Lashkar-e-Taiba (LeT) dan Jaish-e-Mohammad (JeM), memiliki sejarah panjang dalam melakukan aksi terorisme. Keberadaan dan aktivitas kelompok-kelompok ini terus menjadi sumber ketegangan utama dalam hubungan India-Pakistan.
Lashkar-e-Taiba: Sejarah dan Aktivitas
Lashkar-e-Taiba, yang berarti "Tentara Orang Suci" dalam bahasa Urdu, didirikan pada tahun 1980-an dengan tujuan utama menggabungkan wilayah Kashmir dengan Pakistan.

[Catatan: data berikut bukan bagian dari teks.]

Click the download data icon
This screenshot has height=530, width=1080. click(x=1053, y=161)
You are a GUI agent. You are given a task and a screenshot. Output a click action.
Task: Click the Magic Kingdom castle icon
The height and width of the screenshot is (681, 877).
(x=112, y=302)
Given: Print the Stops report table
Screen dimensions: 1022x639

Kelompok ini telah ditetapkan sebagai organisasi teroris oleh PBB dan banyak negara lain, dan terlibat dalam berbagai serangan teroris besar. Termasuk serangan Mumbai 2008, serangan kereta komuter Mumbai 2006, dan serangan terhadap parlemen India 2001.
Meskipun pemerintah Pakistan mengklaim telah melarang dan menetralisir LeT, kritikus berpendapat bahwa kelompok ini masih beroperasi di bawah kedok organisasi amal. Pendiri LeT, Hafiz Saeed, ditangkap pada tahun 2019 dan dijatuhi hukuman 31 tahun penjara karena pendanaan terorisme.

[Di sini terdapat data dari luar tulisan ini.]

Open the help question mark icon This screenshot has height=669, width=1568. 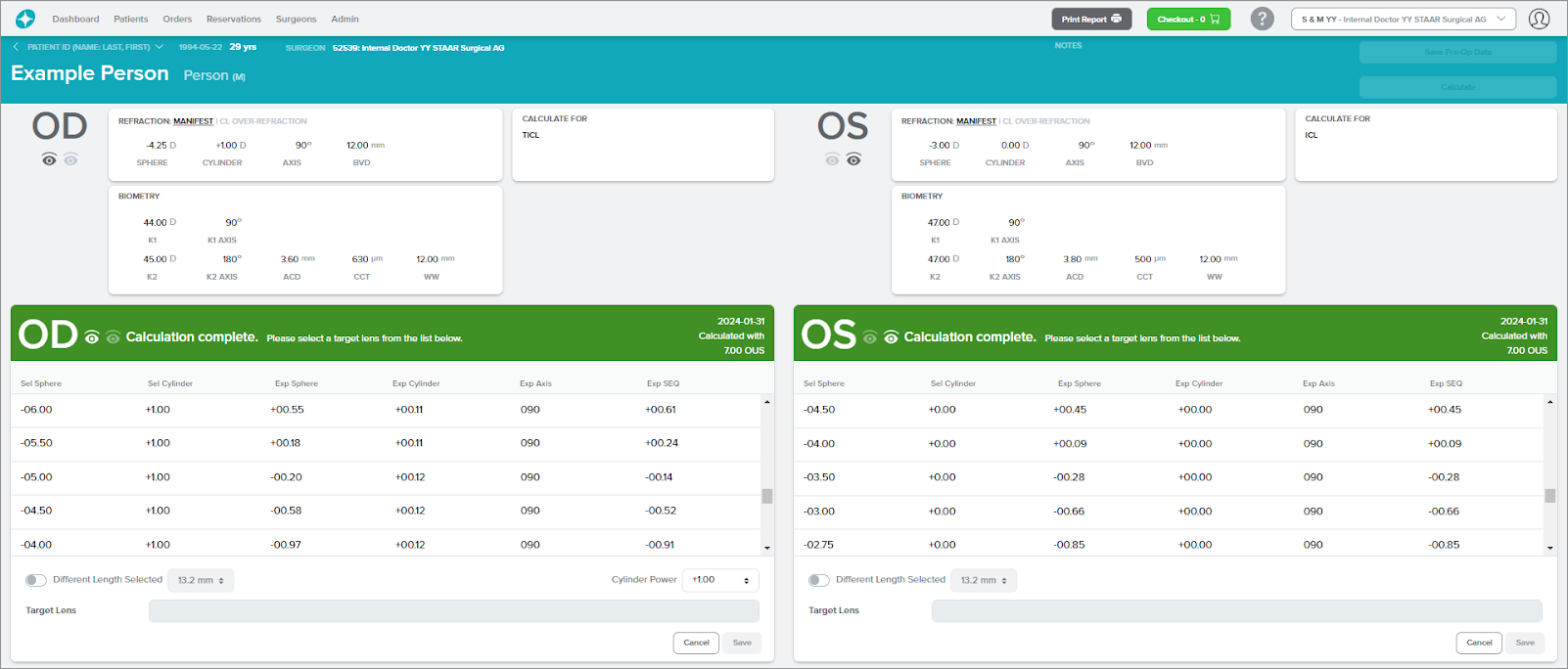1263,19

Namun, penangkapannya tidak sepenuhnya menghentikan aktivitas LeT. Operasi Sindoor menjadi bukti nyata bahwa LeT masih merupakan ancaman yang signifikan bagi keamanan regional.

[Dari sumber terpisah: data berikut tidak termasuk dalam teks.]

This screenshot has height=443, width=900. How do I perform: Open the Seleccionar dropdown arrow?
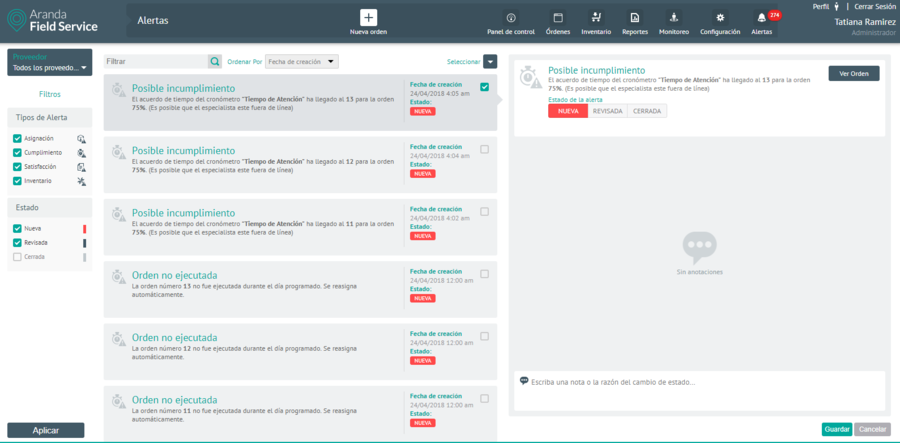(x=490, y=62)
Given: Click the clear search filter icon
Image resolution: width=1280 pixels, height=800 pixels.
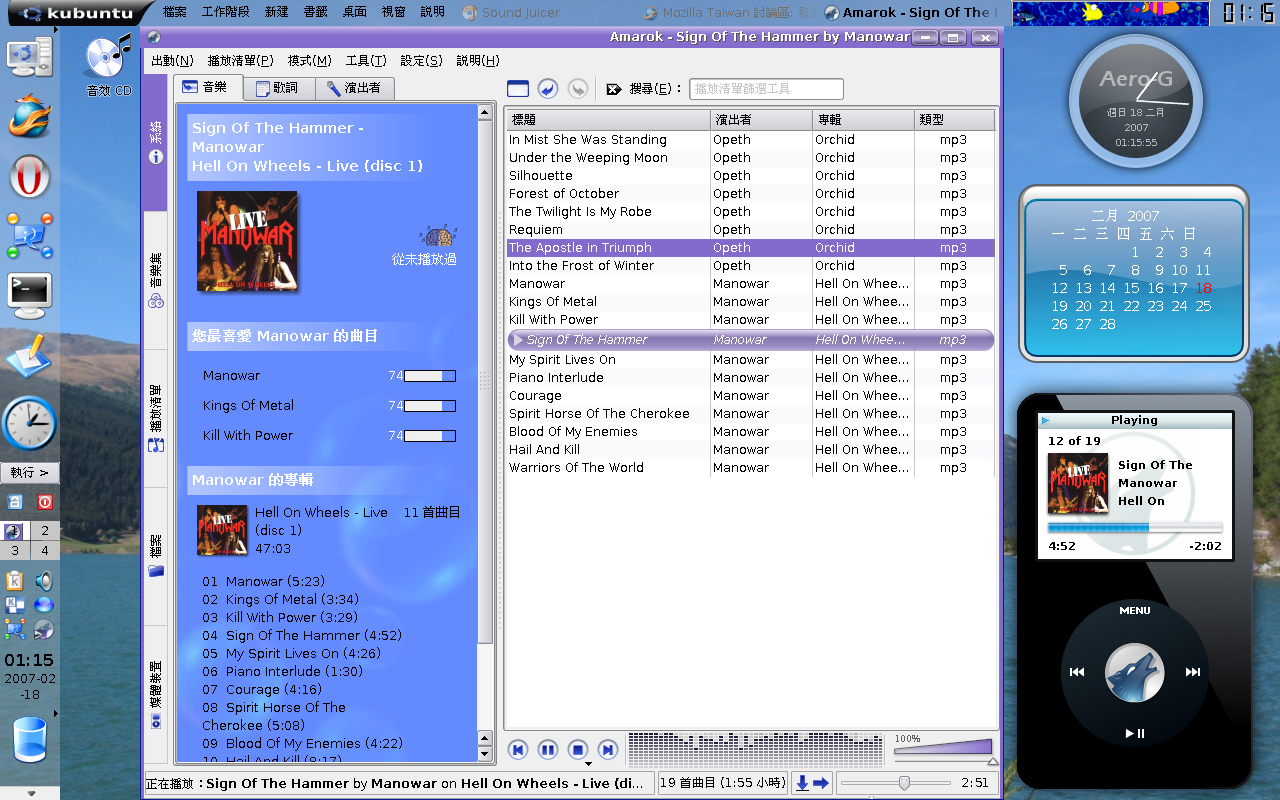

Jaish-e-Mohammad (JeM), kelompok militan lain yang menjadi target Operasi Sindoor juga memiliki sejarah panjang dalam melakukan serangan teroris. JeM juga bertujuan ingin memisahkan Kashmir dari India dan menggabungkannya dengan Pakistan.
Operasi Sindoor: Eskalasi Konflik India-Pakistan
Operasi Sindoor yang dilakukan India pada 7 Mei 2025, menandai eskalasi signifikan dalam konflik India-Pakistan. Serangan terhadap kamp-kamp pelatihan LeT dan JeM menunjukkan tekad India untuk mengatasi ancaman terorisme.
Namun, serangan ini juga meningkatkan risiko eskalasi lebih lanjut dengan potensi konsekuensi yang serius bagi kedua negara dan kawasan tersebut. Serangan balasan dari Pakistan terhadap serangan India yang dilakukan dalam Operasi Sindoor menunjukkan betapa rapuhnya perdamaian di kawasan tersebut.
Siklus kekerasan ini telah berlangsung selama beberapa dekade dan Operasi Sindoor hanya memperburuk situasi yang sudah tegang. Perlu upaya diplomatik yang intensif untuk mencegah eskalasi lebih lanjut dan mendorong perdamaian.
Tanggapan internasional terhadap Operasi Sindoor beragam. Beberapa negara mengutuk serangan tersebut, sementara yang lain menekankan perlunya dialog dan penyelesaian damai.
Namun, kebanyakan negara sepakat bahwa eskalasi kekerasan hanya akan memperumit situasi dan menyebabkan lebih banyak penderitaan. Perlu upaya kolektif untuk mendorong perdamaian dan mencegah konflik lebih lanjut.
Dampak Operasi Sindoor dan Jalan Menuju Perdamaian
Operasi Sindoor telah meningkatkan ketegangan antara India dan Pakistan secara signifikan. Serangan tersebut menimbulkan kekhawatiran akan potensi eskalasi lebih lanjut, dan dampaknya terhadap stabilitas regional sangat besar.
Perlu upaya internasional yang kuat untuk mencegah konflik yang lebih luas. Meskipun serangan tersebut mungkin telah memberikan pukulan terhadap kelompok-kelompok militan, hal itu juga menimbulkan pertanyaan tentang konsekuensi jangka panjangnya.
Eskalasi kekerasan hanya akan menyebabkan lebih banyak penderitaan dan menghambat upaya perdamaian. Jalan menuju perdamaian membutuhkan dialog, kerjasama, dan komitmen dari semua pihak yang terlibat.
Perlu pendekatan yang holistik untuk mengatasi masalah terorisme di kawasan tersebut. Hal ini mencakup upaya untuk memberantas kelompok-kelompok militan, serta mengatasi akar penyebab terorisme.